Determine the pressure at a depth of 0.6 m in water, kerosene, mercury.

Water, kerosene and mercury are substances with different densities. The pressure directly depends on the density of the liquid and on the depth to which the investigated object is immersed.

So, the formula for determining pressure at depth is as follows:

P = ρ × g × h,

where: P – pressure;

ρ is the density;

g is the acceleration of gravity;

h – depth.

According to the Table of Density of Substances, we determine that:

– the density of water is 1000 kg / m3;

– the density of mercury is 13600 kg / m3;

– the density of alcohol, ethanol, kerosene is 800 kg / m3.

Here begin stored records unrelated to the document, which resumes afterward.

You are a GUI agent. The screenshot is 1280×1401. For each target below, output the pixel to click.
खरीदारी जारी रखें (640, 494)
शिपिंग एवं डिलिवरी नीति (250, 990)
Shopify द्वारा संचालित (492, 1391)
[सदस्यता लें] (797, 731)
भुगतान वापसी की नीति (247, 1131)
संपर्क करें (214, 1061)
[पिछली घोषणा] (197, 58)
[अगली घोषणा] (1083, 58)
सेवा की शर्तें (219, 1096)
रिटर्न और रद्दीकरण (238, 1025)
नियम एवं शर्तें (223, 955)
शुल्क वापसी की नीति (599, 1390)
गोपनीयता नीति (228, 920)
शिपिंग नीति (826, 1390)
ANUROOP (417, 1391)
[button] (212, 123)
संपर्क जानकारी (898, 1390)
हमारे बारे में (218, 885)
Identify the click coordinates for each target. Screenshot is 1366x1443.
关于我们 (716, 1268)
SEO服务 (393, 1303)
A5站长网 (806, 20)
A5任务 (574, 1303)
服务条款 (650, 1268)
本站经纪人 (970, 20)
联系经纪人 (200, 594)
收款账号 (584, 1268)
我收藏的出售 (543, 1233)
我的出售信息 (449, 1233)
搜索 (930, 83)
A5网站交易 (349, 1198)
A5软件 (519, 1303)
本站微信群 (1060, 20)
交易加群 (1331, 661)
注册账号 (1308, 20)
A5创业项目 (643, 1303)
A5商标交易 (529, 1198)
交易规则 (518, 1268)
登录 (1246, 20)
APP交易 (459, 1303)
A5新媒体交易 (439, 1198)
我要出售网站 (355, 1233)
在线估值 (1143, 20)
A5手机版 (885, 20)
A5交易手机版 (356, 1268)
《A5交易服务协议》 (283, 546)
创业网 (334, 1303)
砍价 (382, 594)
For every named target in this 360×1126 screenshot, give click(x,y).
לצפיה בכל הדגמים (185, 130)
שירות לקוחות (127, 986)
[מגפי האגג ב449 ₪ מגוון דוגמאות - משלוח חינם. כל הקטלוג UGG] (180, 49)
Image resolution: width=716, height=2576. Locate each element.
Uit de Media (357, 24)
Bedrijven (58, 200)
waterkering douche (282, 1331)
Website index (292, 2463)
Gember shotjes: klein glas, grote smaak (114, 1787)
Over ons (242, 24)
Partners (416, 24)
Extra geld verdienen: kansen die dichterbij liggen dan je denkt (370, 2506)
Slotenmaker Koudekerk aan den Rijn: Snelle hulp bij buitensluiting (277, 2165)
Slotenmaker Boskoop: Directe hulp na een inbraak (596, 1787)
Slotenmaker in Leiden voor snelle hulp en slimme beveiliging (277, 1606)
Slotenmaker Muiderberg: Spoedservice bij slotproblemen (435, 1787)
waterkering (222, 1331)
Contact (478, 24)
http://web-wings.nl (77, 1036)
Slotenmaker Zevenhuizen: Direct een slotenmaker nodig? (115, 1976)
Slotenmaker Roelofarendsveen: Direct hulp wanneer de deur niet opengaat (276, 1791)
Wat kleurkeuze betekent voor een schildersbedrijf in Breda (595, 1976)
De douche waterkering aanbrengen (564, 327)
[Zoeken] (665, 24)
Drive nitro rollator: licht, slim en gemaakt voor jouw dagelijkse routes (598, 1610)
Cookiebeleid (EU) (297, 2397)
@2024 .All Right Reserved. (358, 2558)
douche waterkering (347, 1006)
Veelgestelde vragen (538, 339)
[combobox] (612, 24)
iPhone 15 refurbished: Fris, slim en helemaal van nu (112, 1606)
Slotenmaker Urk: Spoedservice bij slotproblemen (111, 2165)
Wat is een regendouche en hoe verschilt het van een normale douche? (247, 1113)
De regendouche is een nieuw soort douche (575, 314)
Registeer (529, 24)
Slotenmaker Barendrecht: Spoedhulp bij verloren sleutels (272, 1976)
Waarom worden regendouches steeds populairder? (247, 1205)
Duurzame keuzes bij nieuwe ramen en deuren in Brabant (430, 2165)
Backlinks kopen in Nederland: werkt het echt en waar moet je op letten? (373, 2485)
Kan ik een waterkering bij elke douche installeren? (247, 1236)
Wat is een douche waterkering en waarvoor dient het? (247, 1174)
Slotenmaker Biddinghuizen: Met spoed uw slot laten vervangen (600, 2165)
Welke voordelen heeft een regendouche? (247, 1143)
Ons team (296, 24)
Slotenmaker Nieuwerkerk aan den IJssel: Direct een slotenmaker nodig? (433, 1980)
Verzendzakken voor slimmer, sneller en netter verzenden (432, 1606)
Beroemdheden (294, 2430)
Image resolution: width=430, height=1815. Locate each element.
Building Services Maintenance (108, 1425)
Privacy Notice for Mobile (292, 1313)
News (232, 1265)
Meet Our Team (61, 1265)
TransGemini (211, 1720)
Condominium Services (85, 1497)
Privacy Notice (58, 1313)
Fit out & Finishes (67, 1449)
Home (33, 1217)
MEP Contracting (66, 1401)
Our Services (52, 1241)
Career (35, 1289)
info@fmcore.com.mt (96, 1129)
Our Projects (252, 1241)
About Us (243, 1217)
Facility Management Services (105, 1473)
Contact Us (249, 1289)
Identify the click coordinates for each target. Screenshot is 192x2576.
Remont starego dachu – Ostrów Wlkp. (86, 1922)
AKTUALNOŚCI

The acceleration due to gravity (g) is constant and equal to 9.8 N / kg.

The depth (h) is given to us in the problem statement and is equal to 0.6 m.

Having all the data, let’s substitute them into the formula:

P water = 1000 kg / m3 × 9.8 N / kg × 0.6 m = 5880 Pa.

P kerosene = 800 kg / m3 × 9.8 N / kg × 0.6 m = 4704 Pa.

P mercury = 13600 kg / m3 × 9.8 N / kg × 0.6 m = 79968 Pa.

Answer: The pressure at a depth of 0.6 m in water will be 5880 Pa; in kerosene – 4704 Pa; in mercury – 79,968 Pa.